Judgment (Merits and Just Satisfaction) of European Court of Human Rights, June 09, 1998 (case CASE OF TEKİN v. TURKEY)
|Resolution Date:||June 09, 1998|
No violation of Art. 2 Violation of Art. 3 Not necessary to examine Art. 5-1 Not necessary to examine Art. 6-1 No violation of Art. 10 Violation of Art. 13 No violation of Art. 14 No violation of Art. 18 Non-pecuniary damage - financial award Costs and expenses partial award - Convention proceedings
CASE OF TEKİN v. TURKEY
9 June 1998
In the case of Tekin v. Turkey,
The European Court of Human Rights, sitting, in accordance with Article 43 of the Convention for the Protection of Human Rights and Fundamental Freedoms (“the Convention”) and the relevant provisions of Rules of Court A, as a Chamber composed of the following judges:
Mr R. Bernhardt, President, Mr Thór Vilhjálmsson, Mr F. Gölcüklü, Mr C. Russo, Mr J. De Meyer, Mr J.M. Morenilla, Mr L. Wildhaber, Mr K. Jungwiert, Mr V. Toumanov,
and also of Mr H. Petzold, Registrar, and Mr P.J. Mahoney, Deputy Registrar,
Having deliberated in private on 28 March and 22 May 1998,
Delivers the following judgment, which was adopted on the last-mentioned date:
The case was referred to the Court by the European Commission of Human Rights (“the Commission”) on 27 May 1997, within the three-month period laid down by Article 32 § 1 and Article 47 of the Convention. It originated in an application (no. 22496/93) against the Republic of Turkey lodged with the Commission under Article 25 by a Turkish national, Mr Salih Tekin, on 14 July 1993.

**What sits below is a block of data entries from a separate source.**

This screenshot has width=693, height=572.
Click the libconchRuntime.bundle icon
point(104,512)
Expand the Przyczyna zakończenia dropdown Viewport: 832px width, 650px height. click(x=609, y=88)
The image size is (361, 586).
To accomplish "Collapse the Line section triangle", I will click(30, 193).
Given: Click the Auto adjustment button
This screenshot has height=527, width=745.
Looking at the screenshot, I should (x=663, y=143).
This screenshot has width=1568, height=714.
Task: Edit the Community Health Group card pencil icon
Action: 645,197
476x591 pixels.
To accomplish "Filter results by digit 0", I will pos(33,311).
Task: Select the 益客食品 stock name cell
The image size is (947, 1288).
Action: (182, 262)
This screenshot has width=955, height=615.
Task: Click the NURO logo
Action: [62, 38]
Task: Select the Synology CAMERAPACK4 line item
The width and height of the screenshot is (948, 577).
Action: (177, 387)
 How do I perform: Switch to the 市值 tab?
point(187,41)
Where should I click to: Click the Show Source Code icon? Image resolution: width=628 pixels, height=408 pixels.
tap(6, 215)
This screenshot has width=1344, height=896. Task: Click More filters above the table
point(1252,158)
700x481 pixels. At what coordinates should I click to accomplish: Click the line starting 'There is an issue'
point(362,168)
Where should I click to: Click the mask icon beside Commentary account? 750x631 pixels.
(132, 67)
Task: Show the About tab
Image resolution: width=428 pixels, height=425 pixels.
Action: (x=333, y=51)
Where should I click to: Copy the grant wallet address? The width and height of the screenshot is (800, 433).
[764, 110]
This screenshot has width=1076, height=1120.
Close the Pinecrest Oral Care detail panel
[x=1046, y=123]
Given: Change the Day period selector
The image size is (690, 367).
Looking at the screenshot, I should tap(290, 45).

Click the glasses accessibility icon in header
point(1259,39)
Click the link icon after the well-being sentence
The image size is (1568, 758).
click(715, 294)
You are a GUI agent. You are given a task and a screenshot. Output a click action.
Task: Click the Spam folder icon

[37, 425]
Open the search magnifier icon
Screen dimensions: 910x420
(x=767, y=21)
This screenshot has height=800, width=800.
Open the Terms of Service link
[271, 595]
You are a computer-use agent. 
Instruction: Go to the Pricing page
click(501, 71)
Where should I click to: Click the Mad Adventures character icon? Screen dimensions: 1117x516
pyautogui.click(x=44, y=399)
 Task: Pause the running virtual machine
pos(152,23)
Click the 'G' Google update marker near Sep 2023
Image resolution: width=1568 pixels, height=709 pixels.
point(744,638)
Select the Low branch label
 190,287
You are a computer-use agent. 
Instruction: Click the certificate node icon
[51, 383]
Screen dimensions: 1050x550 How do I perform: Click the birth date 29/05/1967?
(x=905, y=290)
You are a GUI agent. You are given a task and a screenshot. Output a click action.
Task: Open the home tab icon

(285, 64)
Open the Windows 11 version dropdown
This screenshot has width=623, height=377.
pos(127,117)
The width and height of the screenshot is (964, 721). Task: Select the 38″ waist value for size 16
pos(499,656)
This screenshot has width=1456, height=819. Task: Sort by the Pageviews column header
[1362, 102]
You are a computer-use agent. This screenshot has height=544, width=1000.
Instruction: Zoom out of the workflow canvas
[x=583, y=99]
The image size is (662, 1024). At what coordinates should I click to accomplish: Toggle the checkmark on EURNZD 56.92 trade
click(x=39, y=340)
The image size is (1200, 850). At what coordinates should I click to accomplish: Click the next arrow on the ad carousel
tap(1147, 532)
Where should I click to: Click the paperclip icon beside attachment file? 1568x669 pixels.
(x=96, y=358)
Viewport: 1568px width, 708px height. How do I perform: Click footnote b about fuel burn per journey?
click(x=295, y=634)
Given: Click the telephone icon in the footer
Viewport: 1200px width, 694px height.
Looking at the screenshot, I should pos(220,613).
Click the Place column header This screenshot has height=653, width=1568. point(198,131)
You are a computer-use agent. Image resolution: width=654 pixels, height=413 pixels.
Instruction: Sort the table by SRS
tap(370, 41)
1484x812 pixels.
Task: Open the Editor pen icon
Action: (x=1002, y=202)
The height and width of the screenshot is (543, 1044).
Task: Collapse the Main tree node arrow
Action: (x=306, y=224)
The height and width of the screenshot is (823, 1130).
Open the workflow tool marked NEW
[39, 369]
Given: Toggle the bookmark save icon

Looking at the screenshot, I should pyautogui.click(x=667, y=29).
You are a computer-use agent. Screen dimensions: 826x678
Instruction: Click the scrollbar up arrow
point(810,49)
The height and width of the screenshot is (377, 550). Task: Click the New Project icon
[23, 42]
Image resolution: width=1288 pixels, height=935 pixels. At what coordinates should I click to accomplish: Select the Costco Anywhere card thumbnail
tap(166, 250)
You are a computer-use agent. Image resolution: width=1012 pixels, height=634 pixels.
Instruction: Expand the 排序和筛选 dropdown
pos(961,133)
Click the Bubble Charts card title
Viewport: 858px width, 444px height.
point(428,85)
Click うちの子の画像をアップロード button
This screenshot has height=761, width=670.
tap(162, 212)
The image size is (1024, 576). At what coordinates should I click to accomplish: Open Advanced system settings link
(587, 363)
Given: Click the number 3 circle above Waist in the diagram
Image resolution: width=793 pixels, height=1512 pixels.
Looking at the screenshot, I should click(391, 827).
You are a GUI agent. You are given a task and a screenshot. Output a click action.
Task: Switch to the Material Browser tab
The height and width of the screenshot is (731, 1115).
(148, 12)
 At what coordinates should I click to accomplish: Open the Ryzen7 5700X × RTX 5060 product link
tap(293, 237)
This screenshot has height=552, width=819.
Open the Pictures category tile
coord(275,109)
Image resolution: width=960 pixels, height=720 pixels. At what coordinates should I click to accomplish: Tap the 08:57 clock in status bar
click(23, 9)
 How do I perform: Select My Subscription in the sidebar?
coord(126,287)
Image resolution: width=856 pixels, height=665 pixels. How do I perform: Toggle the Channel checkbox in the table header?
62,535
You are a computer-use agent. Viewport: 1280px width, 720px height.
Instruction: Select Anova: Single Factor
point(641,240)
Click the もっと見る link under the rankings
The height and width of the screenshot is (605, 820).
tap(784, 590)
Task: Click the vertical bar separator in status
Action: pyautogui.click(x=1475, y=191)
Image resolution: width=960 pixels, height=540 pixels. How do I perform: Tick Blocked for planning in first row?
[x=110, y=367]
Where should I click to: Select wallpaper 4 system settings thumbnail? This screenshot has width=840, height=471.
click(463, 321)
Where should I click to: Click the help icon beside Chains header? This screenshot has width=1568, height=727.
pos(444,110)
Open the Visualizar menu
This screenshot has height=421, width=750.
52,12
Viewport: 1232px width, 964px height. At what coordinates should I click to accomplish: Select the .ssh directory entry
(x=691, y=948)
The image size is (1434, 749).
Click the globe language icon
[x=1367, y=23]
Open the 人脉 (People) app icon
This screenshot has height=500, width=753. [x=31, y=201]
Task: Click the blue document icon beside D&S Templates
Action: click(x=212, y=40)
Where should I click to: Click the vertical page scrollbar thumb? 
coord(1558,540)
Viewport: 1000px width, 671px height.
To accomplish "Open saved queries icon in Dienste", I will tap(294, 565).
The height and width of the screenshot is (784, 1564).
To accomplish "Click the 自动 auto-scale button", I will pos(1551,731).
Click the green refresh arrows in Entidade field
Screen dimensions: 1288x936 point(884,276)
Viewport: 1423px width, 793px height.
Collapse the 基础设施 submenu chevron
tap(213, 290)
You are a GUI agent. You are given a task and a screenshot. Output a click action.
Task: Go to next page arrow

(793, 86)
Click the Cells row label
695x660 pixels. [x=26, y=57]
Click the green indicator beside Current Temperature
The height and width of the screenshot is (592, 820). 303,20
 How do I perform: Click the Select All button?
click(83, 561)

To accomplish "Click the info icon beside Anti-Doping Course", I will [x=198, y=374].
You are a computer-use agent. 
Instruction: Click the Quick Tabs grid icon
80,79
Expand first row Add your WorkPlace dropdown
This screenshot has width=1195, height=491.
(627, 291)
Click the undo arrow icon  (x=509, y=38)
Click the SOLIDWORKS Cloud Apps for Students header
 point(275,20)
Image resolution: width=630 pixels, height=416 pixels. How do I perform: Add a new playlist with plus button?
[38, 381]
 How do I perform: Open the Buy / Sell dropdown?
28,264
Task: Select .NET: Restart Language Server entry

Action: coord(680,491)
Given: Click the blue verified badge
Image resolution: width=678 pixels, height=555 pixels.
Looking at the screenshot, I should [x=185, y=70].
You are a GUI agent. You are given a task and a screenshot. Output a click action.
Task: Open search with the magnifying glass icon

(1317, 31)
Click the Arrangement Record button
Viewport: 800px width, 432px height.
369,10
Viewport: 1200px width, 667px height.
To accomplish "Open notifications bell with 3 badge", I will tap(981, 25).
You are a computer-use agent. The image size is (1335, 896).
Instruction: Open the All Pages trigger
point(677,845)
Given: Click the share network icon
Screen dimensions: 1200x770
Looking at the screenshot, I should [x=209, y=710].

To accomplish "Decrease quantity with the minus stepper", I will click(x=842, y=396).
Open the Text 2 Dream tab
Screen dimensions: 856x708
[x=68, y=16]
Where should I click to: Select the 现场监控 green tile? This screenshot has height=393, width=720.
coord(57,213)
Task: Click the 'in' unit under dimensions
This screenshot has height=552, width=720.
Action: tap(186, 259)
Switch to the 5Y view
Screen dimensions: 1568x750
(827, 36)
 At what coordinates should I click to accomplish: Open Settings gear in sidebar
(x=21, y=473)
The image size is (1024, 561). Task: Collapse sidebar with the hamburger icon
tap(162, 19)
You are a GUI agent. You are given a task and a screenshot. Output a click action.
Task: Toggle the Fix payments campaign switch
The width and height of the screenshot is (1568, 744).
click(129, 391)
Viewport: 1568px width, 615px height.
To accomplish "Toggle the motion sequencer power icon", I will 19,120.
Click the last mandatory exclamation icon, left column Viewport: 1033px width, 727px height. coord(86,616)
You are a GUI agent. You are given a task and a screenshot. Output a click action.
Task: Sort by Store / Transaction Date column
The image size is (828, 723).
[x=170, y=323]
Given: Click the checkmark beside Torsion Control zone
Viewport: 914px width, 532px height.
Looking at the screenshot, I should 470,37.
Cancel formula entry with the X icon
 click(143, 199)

The Commission’s request referred to Articles 44 and 48 and to the declaration whereby Turkey recognised the compulsory jurisdiction of the Court (Article 46). The object of the request was to obtain a decision as to whether the facts of the case disclosed a breach by the respondent State of its obligations under Articles 2, 3, 5 § 1, 6 § 1, 10, 13, 14 and 18 of the Convention.
In response to the enquiry made in accordance with Rule 33 § 3 (d) of Rules of Court A, the applicant stated that he wished to take part in the proceedings and designated the lawyers who would represent him (Rule 30).
The Chamber to be constituted included ex officio Mr F. Gölcüklü, the elected judge of Turkish nationality (Article 43 of the Convention), and Mr R. Ryssdal, the President of the Court (Rule 21 § 4 (b)). On 3 July 1997, in the presence of the Registrar, the President drew by lot the names of the other seven members, namely Mr Thór Vilhjálmsson, Mr C. Russo, Mr J. De Meyer, Mr J.M. Morenilla, Mr L. Wildhaber, Mr K. Jungwiert and Mr V. Toumanov (Article 43 in fine of the Convention and Rule 21 § 5).
As President of the Chamber (Rule 21 § 6), Mr Ryssdal, acting through the Registrar, consulted the Agent of the Turkish Government (“the Government”), the applicant’s lawyers and the Delegate of the Commission on the organisation of the proceedings (Rules 37 § 1 and 38). Pursuant to the orders made in consequence and to the Government’s request for an extension of the time-limit for the filing of their memorial, the Registrar received the applicant’s memorial on 21 January 1998 and the Government’s memorial on 4 February 1998.
Subsequently Mr R. Bernhardt, the Vice-President of the Court, replaced Mr Ryssdal, who had died on 18 February 1998, as President of the Chamber (Rule 21 § 6, second sub-paragraph).
In accordance with the President’s decision, the hearing took place in public in the Human Rights Building, Strasbourg, on 25 March 1998. The Court had held a preparatory meeting beforehand.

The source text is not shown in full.